> Work required
For the records that follow, please set down exactly the lines between the one holding "Task: Click the Now label on the timeline" and the one holding "Screen dimensions: 838x741", inclusive, and only those.

--- Input records Enclosed Below ---

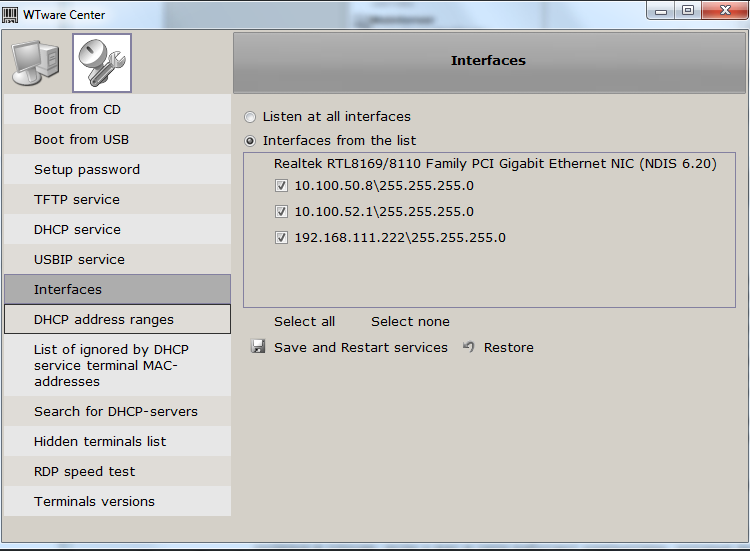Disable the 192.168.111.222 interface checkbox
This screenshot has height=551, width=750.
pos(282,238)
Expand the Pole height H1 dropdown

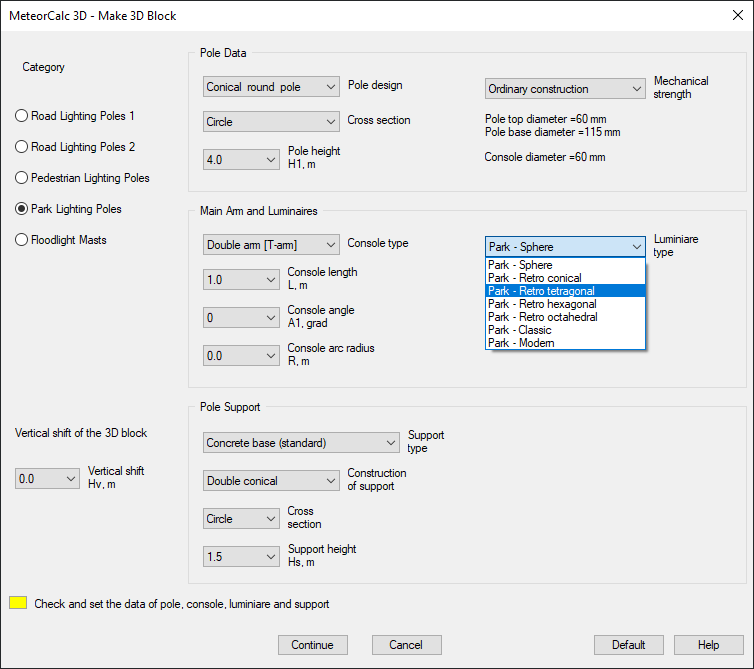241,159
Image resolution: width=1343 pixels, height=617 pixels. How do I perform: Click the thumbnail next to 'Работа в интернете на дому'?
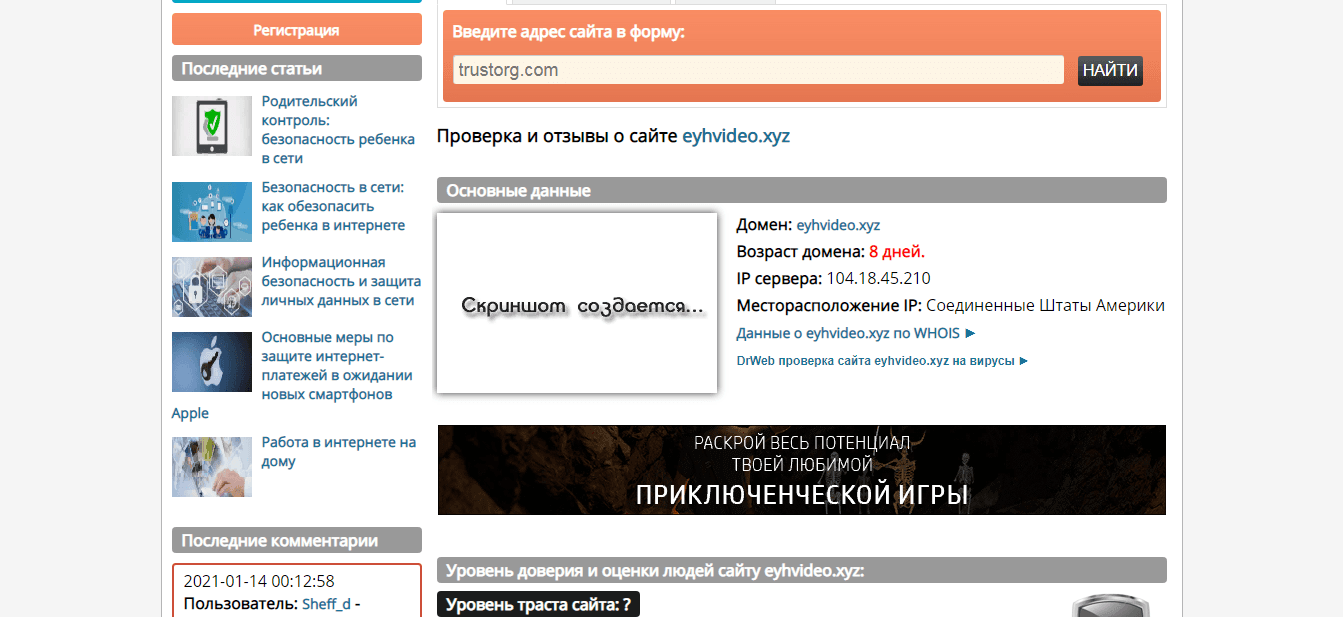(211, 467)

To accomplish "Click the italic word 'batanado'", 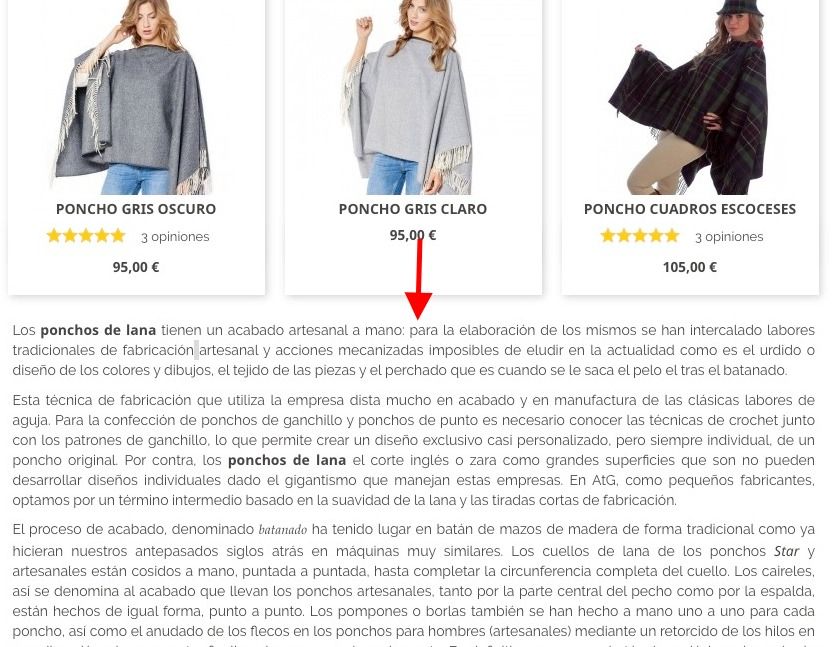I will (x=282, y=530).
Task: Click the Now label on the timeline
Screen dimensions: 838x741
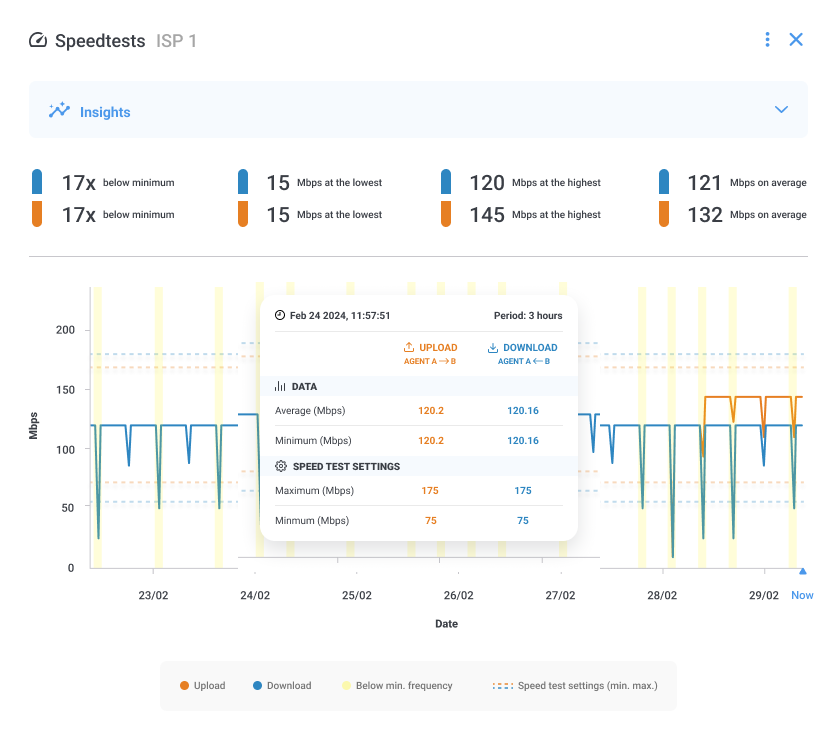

--- End of Enclosed Input records ---
--- Input records Enclosed Below ---

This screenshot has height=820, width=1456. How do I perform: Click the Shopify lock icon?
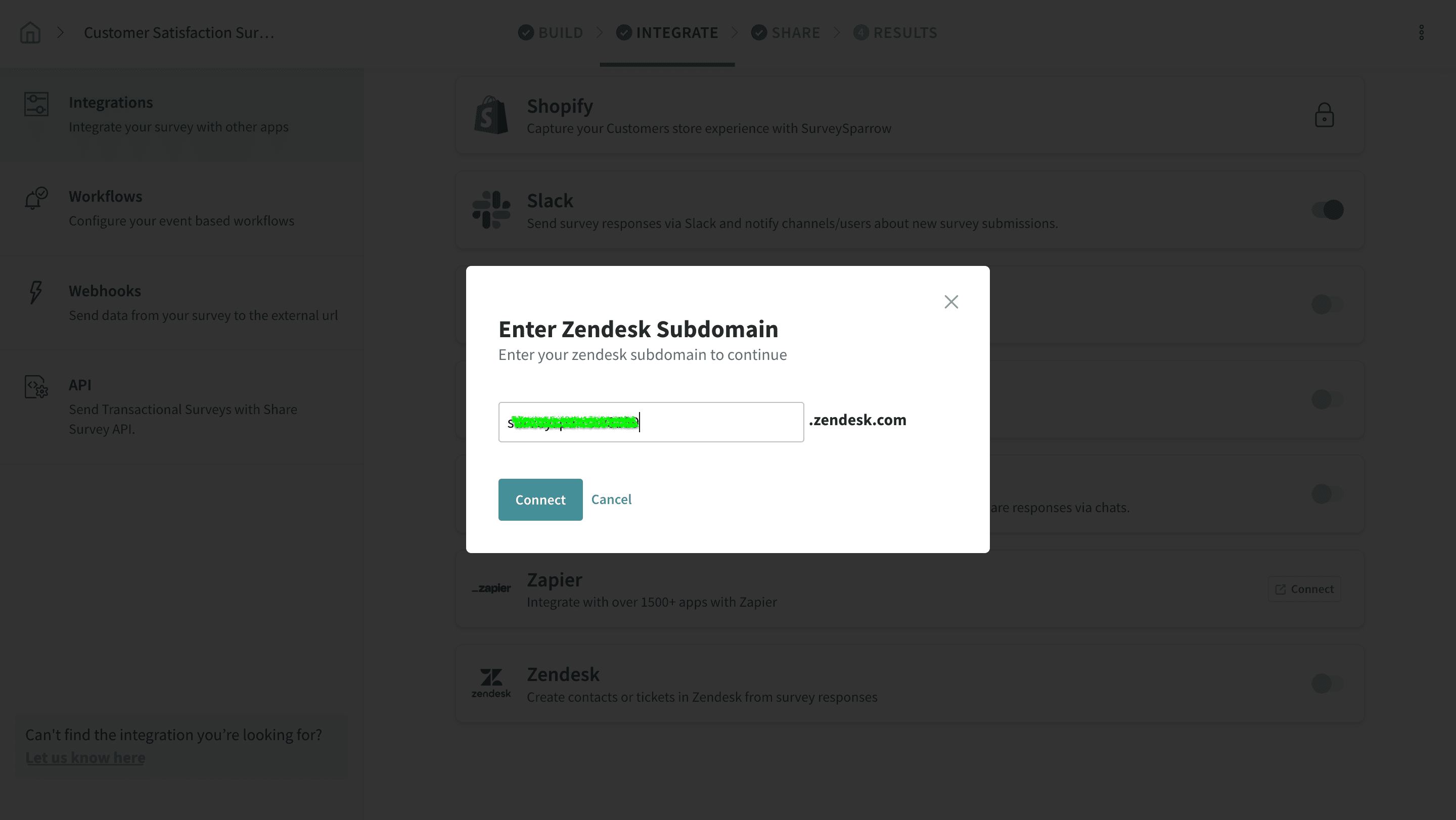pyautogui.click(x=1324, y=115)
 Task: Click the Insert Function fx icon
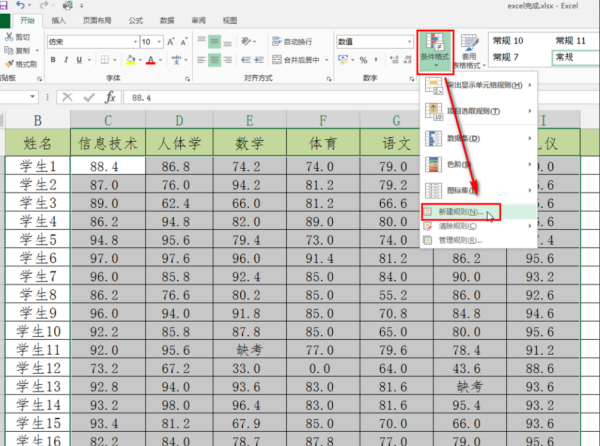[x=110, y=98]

--- End of Enclosed Input records ---
--- Input records Enclosed Below ---

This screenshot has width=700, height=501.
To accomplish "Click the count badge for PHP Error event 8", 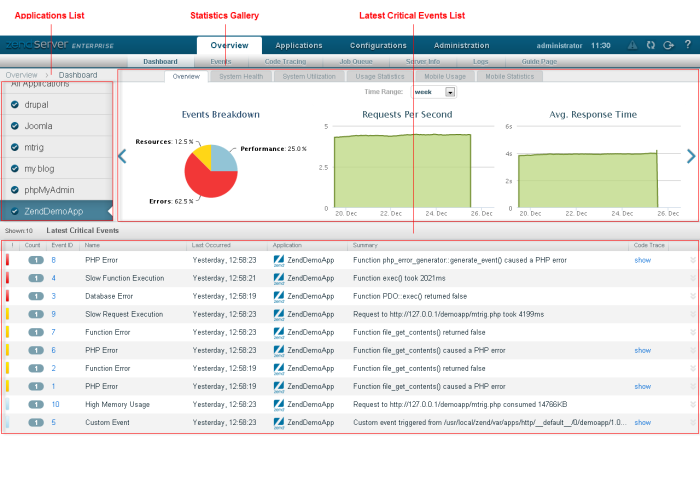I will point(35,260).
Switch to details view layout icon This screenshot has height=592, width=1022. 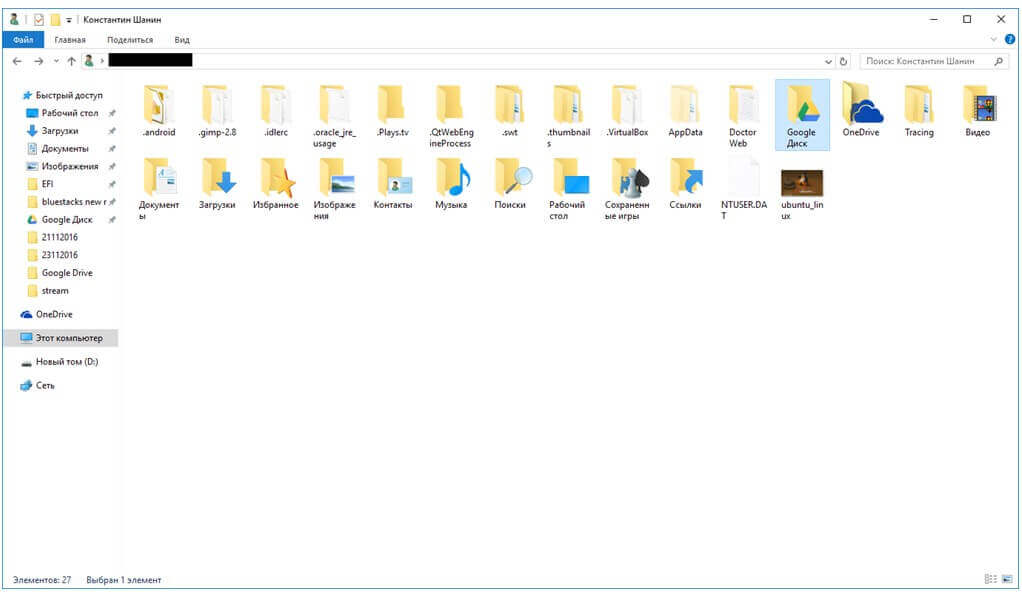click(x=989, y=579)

--- End of Enclosed Input records ---

> Task answer
Task: Click the Now label on the timeline
Screen dimensions: 838x741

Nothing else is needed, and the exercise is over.